前言:
看了@g.r0b1n文章《浅谈内网渗透》抑制不住自己冲动的心情,写一篇《再谈内网渗透》,希望以后有朋友能更新《详谈内网渗透》 在我的脑子里面我始终认为,一次渗透至少要控制被渗透对象80%以上服务器才能算得上一次成功的渗透。希望朋友们能够多提宝贵意见。
正文:
我没有内网域里面某个机器的权限,我只有一个存在漏洞的web页面,而我的目的就利用这个存在漏洞的web入侵线上服务器,然后从IDC网络入侵到办公网,到了办公网络再入侵域控服务器,很多较大的互联网公司IDC内网与运维网相通的,然而运维内网一般包含在办公网络中。
通过存在漏洞的web我成功有了一个linux服务器的shell,有了shell之后先别忙着搞,看看机器有没有什么监控及有无收集日志(如果有监控的话,废了半天劲找web漏洞拿到的shell被发现了这就蛋疼了)
Ls -al/etc/init.d 看看这里都有一些什么东西。ip信息以及连接信息很重要,这里返回的结果决定我下面该怎么走
首先做一个简单的分析,上面看来有内网和外网两个IP,如果存在内网IP,我肯定首先去判断一下,这个内网究竟有多大,也许你会问我怎么判断?其实我也不知道怎么去判断,nmap扫吧。再看看端口开放的情况,这里有10050端口,是zabbix_agent 开放端口(看到这个最捷径的就是搞下zabbix_server)。如果没有zabbix,可以试试找找是否有puppet ldap 之类的东西。

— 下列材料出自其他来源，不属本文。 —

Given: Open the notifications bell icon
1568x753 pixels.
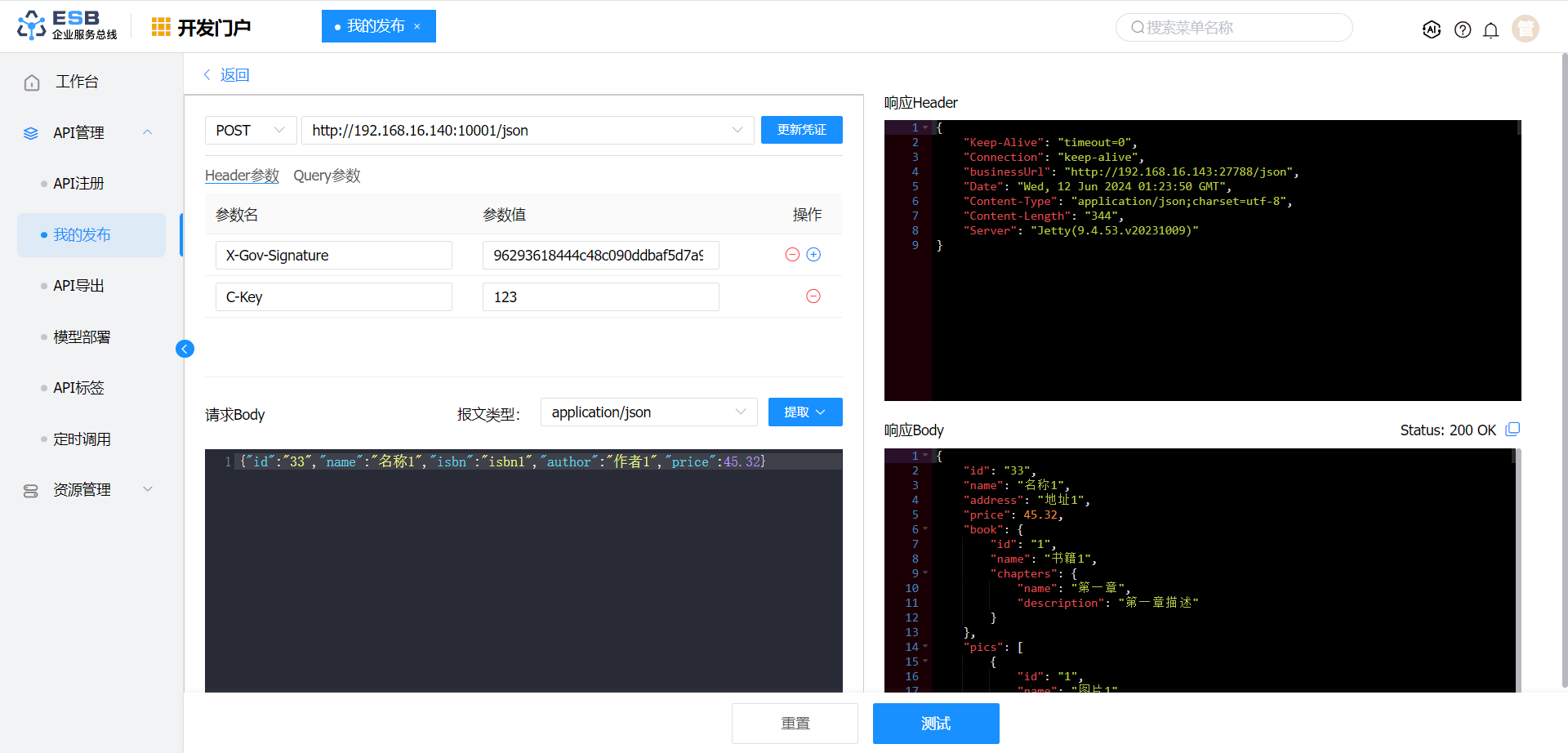Looking at the screenshot, I should (1490, 30).
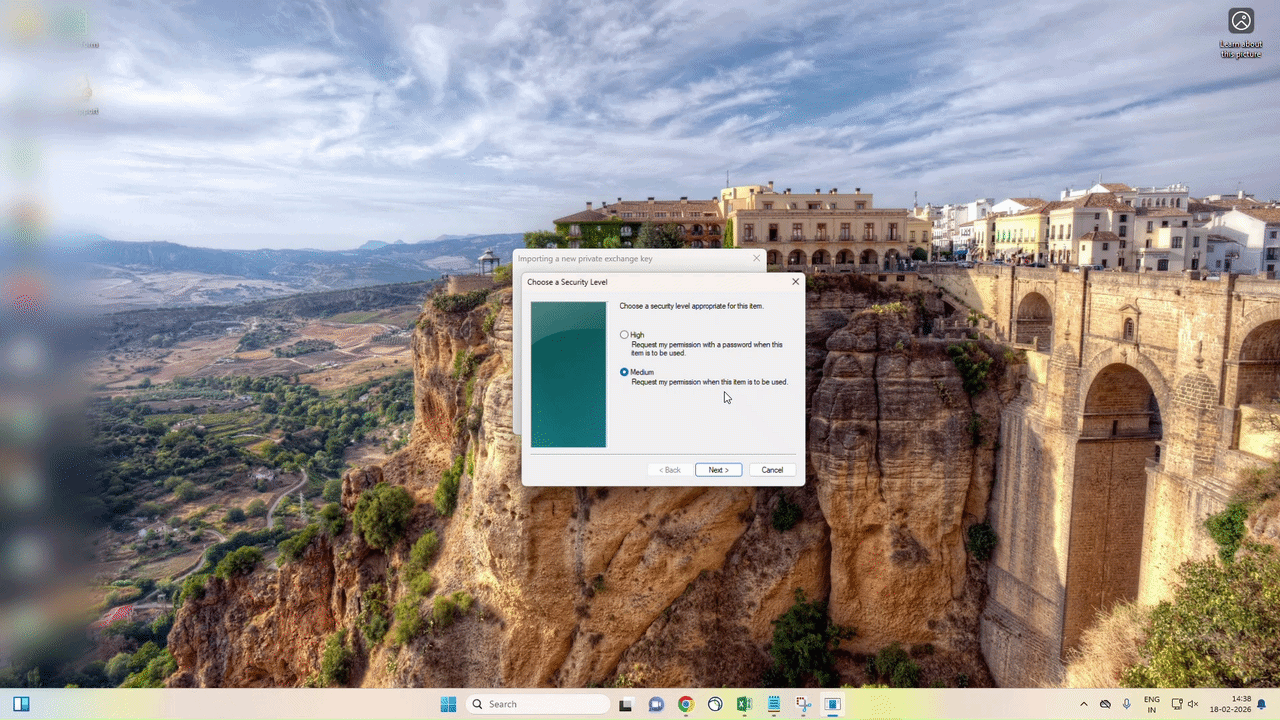
Task: Open the Teams chat app from the taskbar
Action: (x=656, y=704)
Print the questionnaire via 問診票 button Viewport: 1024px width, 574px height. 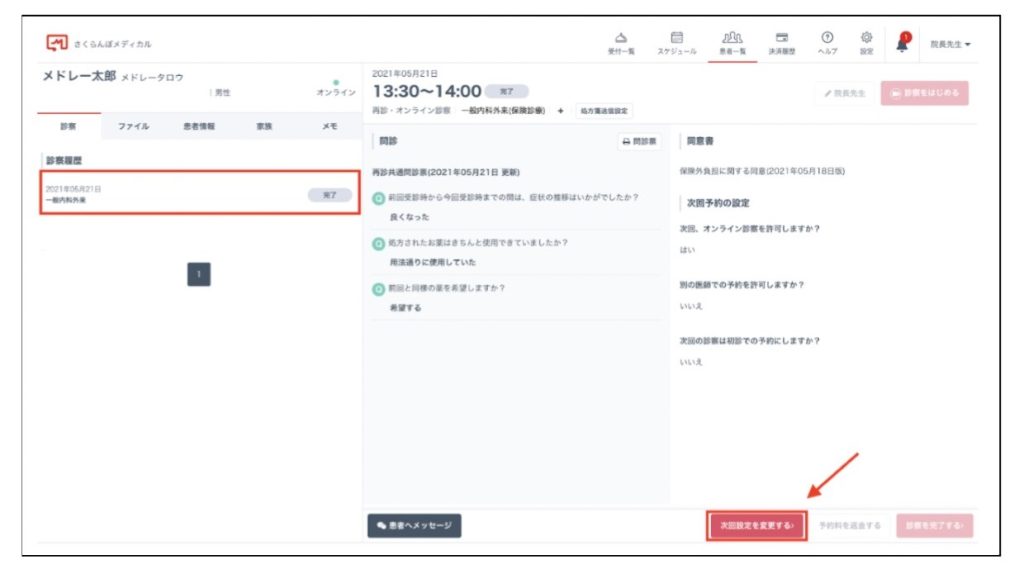point(640,142)
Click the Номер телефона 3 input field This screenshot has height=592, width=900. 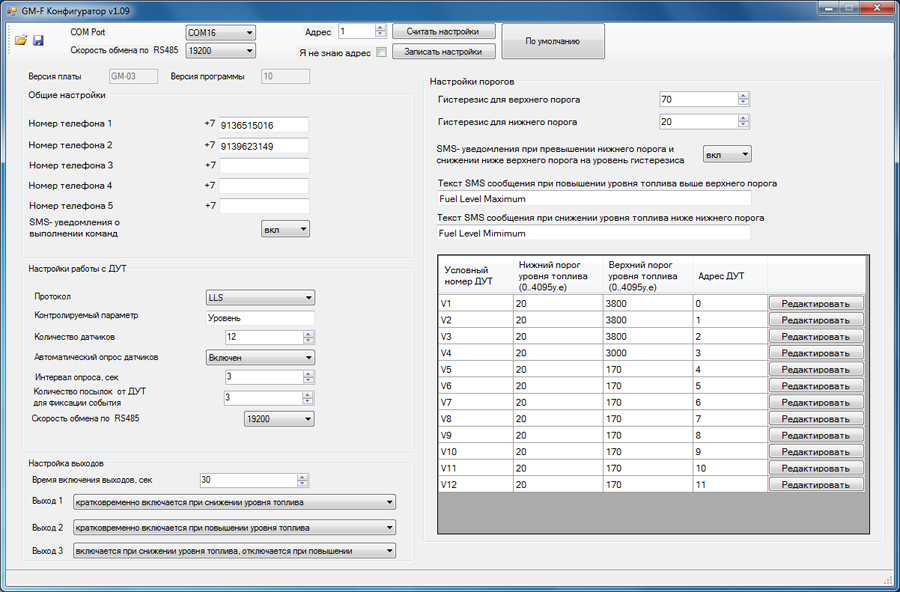(x=264, y=165)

Zabbix 这个是个很强大的监控工具,其中system.run 模块深受屌丝们的喜爱(反正我很喜欢),这个模块可以执行任意命令。Puppet 话说这个是一个管理配置文件的工具,但是其也可以执行任意命令(很多人喜欢用它来同步root密码)。Ldap 这玩意相当于windows的AD,当然还有其他的,我就不一一举例了。
我的列子里面既然出现了zabbix,那么我就顺着搞zabbix_server的路子走下去。首先看看zabbix的配置文件,zabbix_server的ip就在配置文件里面(当然出来的IP也有可能是zabbix_proxy)确定zabbix web页面IP,运气好的话zabbix默认密码没有改,你就不用费那么大的劲了,直接登录添加一个监控项来执行我们的任意命令或者你也可以想办法获取zabbix_server的权限,如何获得权限,这是一个很复杂的过程,还得看具体情况;你可以解密你已有权限的这个服务器的shadow文件,你也可以装键盘记录。
这里提醒一句:
这里收集的任何密码保存起来,后面会很有用。
屌丝运气比较好,zabbix默认密码没有改,我可以直接登录:
下面是一个比较惊喜的画面:
至此线上的服务器我也算基本上控制了。下面是应该向办公网出发。到这里看last记录比较重要,连接服务器的IP不会是别人,肯定是来自公司,当然也有可能是外网,如果last记录显示的全部都是外网IP,你可以去找一个只有内网IP的服务器看last记录。确定办公网的IP段之后,接下来做的一件事情,我认为比较有意义,找一个与办公网相通的服务器做一个代理,具体可参照这里。办公网显然windows居多,没有这个代理干起活来还真不方便。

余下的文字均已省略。